If the diver does not exhale during ascent, the lungs will progressively increase in volume until the elastic limit of the alveoli is exceeded and lung injury occurs. This forces gas into one of three locations: 1) the space within the chest cavity (pleural space), a condition known as pneumothorax; 2) the tissue planes within the lung itself (interstitial space), from where it may travel into the space around the heart, the tissues of the neck and the larynx (mediastinal emphysema); or 3) the blood. In this latter condition (arterial gas embolism, or AGE), gas bubbles can then pass from the pulmonary capillaries via the pulmonary veins to the left side of the heart and then to the carotid or basilar arteries (causing cerebral arterial gas embolism, or CAGE).

It is important to note that a breathhold ascent after inhaling from a scuba tank from a depth as shallow as 4 feet (fsw) may be sufficient to tear alveolar sacs, causing lung injury and one of these three disorders mentioned above.

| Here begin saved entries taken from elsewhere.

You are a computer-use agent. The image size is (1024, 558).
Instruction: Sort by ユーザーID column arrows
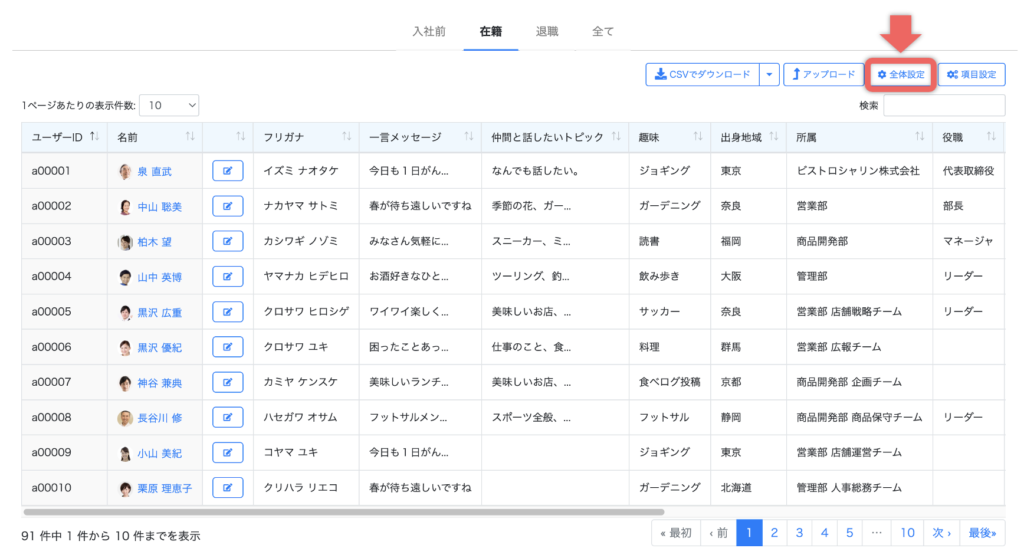94,136

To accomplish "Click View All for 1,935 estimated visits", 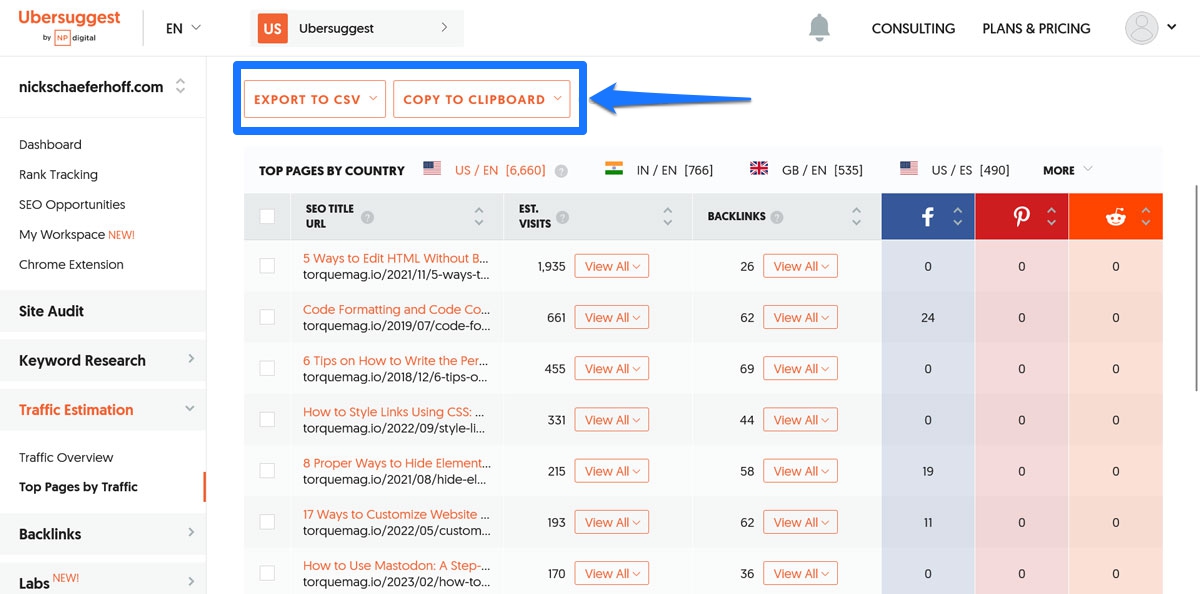I will [x=611, y=266].
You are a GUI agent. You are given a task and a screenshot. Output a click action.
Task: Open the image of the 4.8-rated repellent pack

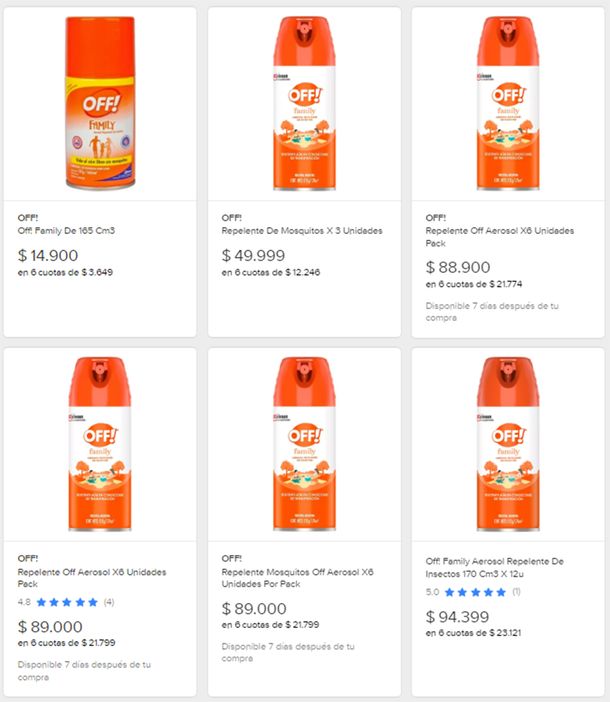100,443
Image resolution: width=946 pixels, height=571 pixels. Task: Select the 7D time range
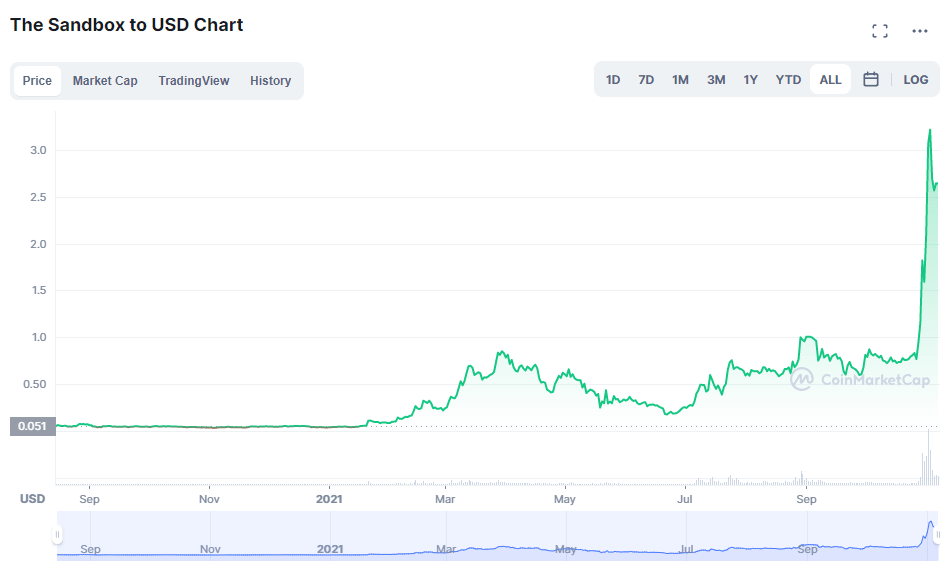pos(646,80)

In short, it is a very good possibility that hordes of Scorkl users, unaware of the dangers of holding your breath on ascent are going to turn up in hospitals around the world with frothy red goo jetting out of their noses. Consequently there will be bad publicity, recriminations and the inevitable lawsuits. Which is not exactly the sort of investment most people are looking for, particularly if the company is already facing legal action for patent infringement and the myriad injuries caused by overheating tanks exploding on beaches everywhere. David Hallimore obviously recognises the dangers of lung expansion injury as he points out that the “misuse of the Scorkl can be dangerous. Whilst decompression sickness isn't much of a risk because of the depth and time restrictions of such a small cylinder, pulmonary damage (chest expansion injuries) is nevertheless a risk if a user holds their breath during ascent or ascends too quickly
Non-scuba trained users should not use the Scorkl below 3m depth or more than five times in one day. Staying above 3m dramatically reduces this risk of pulmonary damage (although does not eliminate it entirely). Each purchaser will be provided with an information kit informing them of this (and other) risks and strategies to avoid them, even within the 3m limit (for example, not holding one's breath and/or exhaling during ascent, not ascending too quickly)
Scuba-trained users will be able to use the Scorkl below 3m at their discretion but they too will be warned of the same risks”

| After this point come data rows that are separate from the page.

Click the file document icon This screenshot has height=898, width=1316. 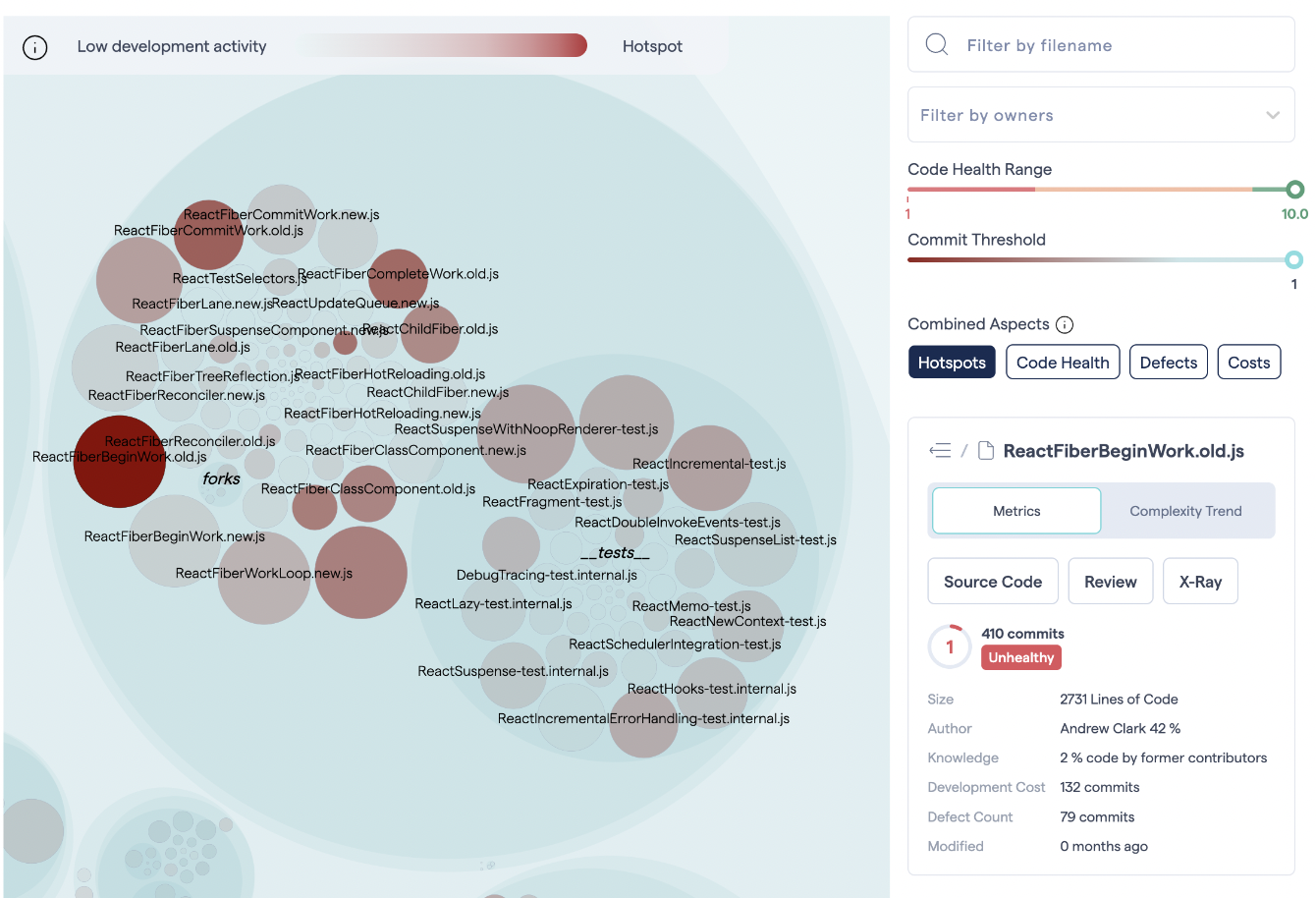pyautogui.click(x=986, y=451)
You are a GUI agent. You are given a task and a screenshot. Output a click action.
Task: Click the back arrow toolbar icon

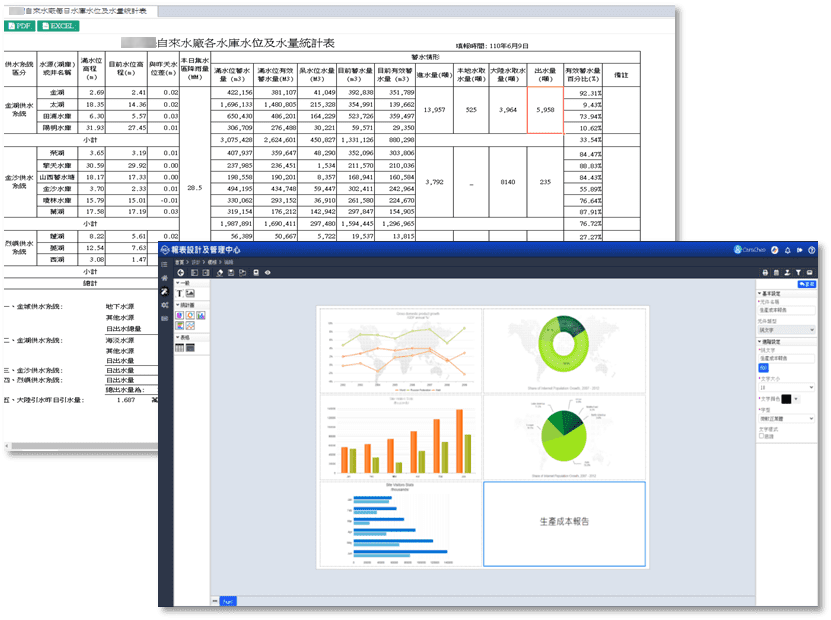(x=180, y=272)
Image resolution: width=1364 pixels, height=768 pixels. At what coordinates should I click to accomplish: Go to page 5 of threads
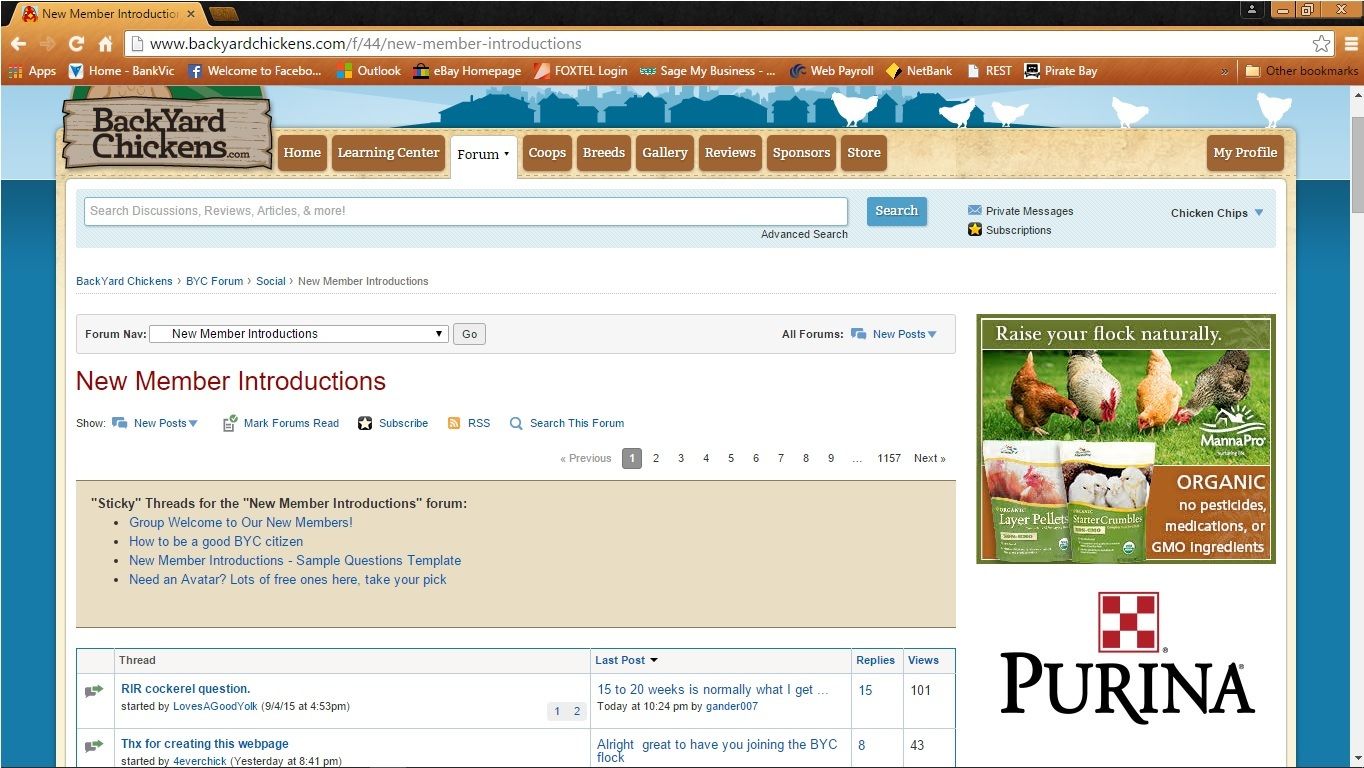731,458
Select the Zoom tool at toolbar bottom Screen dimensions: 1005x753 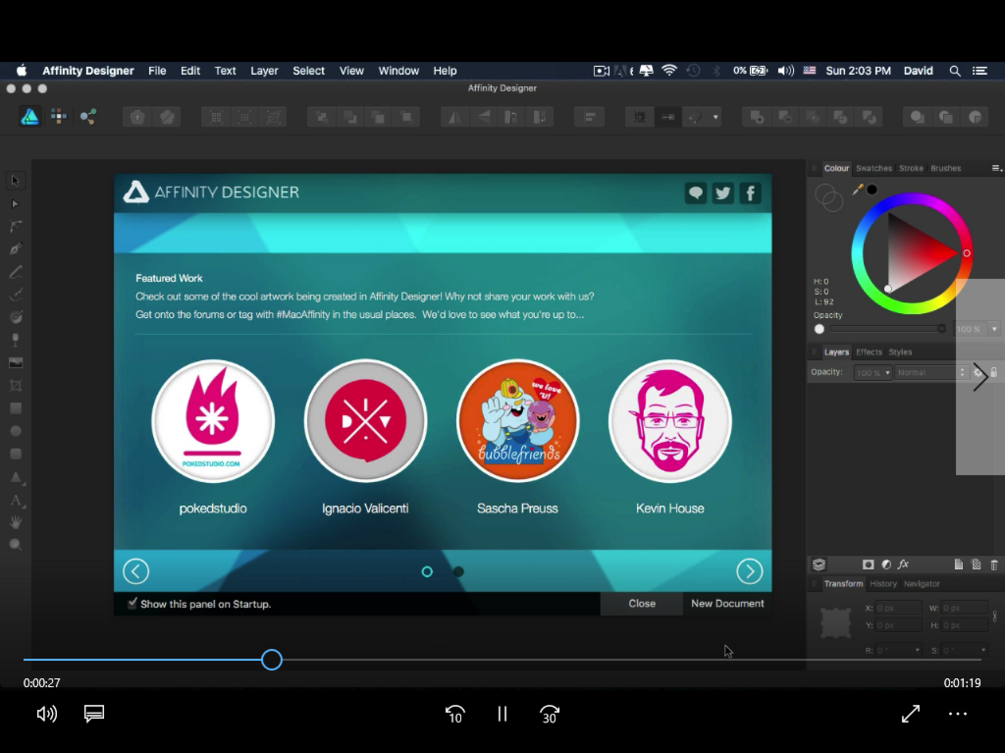click(16, 545)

Well, you might say! That’s all right then. People are going to be informed of the risk. After all what sort of person would misuse a Scorkl anyway or ignore a warning? To which we would reply, perhaps the sort of person who doesn’t read or even ignores information kits. After all, people have been warned of the dangers of smoking for decades and yet people still smoke. And then there are the sorts of people who invest nearly a million dollars in a device that was, and still is, even less genuine than an Estate Agents smile. There is a solution of course and that is not to sell the Scorkl to non-SCUBA trained people but we suspect that is not what the company is going for. So any investors out there might want to think very carefully about the safety implications of such a device being available to everyone, everywhere, before handing over their money.

So what have we learned? Well what we’ve learned at the DSC is that a fool and his money is easily parted and that if we were going to put our money into a crowdfunding project we’d take a long look at what the idea is, whether it is feasible or plausible and not likely to explode in ours or anyone else’s face for that matter. And, if it sounds too good to be true it probably is. If you didn’t already know this then we’re happy to impart our advice. If you did know, we’re sorry to have wasted your time and suggest you get back to your beer, Cheers!